One important thing to remember is that a database is not necessarily just a backing data store for an application (in isolation). Other applications and process could eventually require access to the database, especially in large or “enterprise” databases (or applications) and especially given enough time.
It’s important to consider:
Also, some design consideration is in order. Are you tuning for faster selects, or faster writes? One data access design might perform better than another.
I’m not stating that there is a single silver bullet, but what I do caution is that any data access design pattern requires “big picture” thought - will it address today's concerns and what you can reasonably predict might be tomorrow's needs?

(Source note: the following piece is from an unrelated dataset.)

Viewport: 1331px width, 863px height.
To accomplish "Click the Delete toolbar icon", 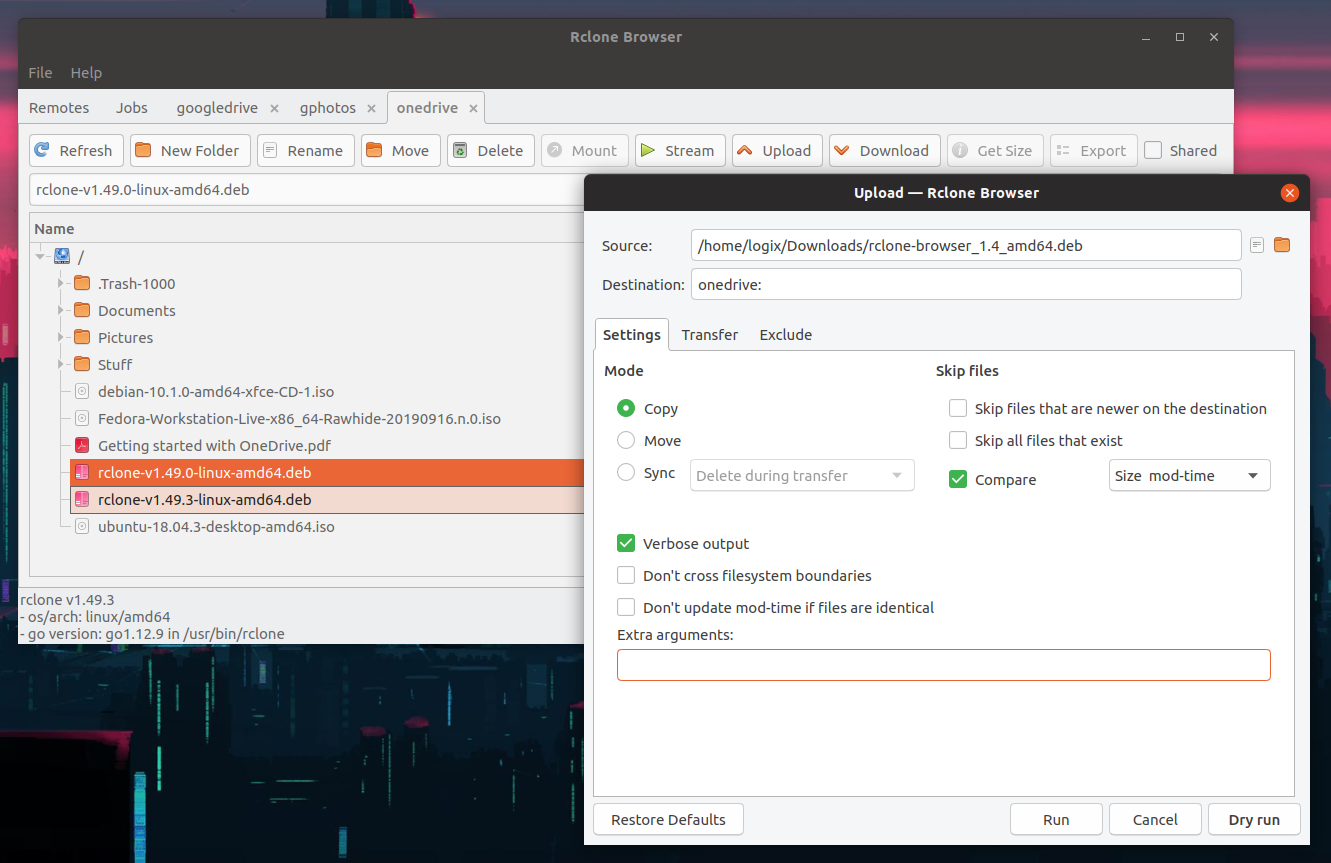I will tap(490, 150).
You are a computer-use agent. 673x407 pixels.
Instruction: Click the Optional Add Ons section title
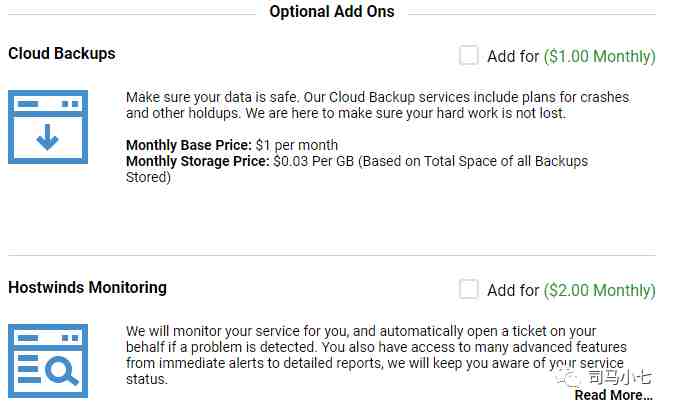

Also, will you be providing an external API or some framework for consistent data access? Will it be exposed directly or indirectly?
There’s a place, I think, for both the Entity Framework/LINQ to SQL, traditional Stored Procedures and other tools like NHibernate (etc), but you should justify and rationalise the choice of technology first, and try to ensure it is appropriate for the present and future needs.
EDIT: Sorry, I forgot the big one: maintainability. Some of the template driven solutions offer you some decent wins in being able to regenerate a DAL after schema changes, over others (like hand written stored procedures). It's worth weighing up the productivity gains vs the disadvantages.